For the string "agent", work out how many lines of the data contain it and give that number with nothing added.

*** Opening THE INPUT ***

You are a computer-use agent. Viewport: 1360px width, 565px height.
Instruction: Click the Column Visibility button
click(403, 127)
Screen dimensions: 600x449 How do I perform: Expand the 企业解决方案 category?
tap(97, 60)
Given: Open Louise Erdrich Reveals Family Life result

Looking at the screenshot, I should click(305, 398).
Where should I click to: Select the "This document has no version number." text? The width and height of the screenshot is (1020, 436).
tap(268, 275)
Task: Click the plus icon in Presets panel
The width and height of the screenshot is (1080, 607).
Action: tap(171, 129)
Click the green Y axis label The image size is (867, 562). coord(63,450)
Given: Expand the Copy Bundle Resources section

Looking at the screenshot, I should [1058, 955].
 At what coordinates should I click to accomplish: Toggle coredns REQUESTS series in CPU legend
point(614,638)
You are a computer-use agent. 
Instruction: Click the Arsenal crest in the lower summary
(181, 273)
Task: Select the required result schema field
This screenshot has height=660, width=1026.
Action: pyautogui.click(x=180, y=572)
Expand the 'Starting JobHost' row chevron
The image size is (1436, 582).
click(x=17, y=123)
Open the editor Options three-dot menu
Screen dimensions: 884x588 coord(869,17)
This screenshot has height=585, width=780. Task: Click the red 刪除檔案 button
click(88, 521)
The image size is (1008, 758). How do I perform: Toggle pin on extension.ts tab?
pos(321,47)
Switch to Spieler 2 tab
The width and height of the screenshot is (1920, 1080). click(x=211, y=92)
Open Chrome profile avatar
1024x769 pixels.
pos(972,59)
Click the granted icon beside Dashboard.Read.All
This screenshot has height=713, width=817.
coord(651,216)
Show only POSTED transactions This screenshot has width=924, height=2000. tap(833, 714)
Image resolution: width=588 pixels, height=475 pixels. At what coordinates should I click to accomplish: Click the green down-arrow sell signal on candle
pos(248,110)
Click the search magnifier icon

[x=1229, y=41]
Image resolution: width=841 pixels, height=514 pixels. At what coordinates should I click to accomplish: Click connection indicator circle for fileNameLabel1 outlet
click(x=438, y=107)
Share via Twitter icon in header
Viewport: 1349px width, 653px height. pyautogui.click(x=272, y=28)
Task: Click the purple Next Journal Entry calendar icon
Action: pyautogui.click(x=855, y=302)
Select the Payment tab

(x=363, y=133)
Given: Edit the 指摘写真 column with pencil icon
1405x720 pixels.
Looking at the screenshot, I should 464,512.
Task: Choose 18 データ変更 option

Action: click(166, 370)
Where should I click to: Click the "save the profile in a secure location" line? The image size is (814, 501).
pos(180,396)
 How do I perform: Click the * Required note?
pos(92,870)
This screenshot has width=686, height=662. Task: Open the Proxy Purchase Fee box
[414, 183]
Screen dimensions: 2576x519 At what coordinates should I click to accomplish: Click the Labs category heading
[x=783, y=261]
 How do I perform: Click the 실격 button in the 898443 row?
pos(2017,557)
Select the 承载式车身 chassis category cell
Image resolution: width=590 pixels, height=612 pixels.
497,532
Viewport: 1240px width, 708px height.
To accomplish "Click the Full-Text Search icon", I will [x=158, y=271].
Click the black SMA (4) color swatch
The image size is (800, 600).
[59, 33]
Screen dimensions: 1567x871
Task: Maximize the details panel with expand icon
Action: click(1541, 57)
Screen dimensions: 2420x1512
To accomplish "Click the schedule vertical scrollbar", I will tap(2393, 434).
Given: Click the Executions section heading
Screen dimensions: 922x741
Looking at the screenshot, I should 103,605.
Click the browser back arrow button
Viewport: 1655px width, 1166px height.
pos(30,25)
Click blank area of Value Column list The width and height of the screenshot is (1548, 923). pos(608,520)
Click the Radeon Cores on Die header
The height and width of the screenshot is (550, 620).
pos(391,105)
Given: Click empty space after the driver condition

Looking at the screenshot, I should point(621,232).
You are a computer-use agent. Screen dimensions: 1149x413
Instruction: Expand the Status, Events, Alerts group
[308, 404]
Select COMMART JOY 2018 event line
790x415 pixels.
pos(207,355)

*** Closing THE INPUT ***

TASK RESULT:
3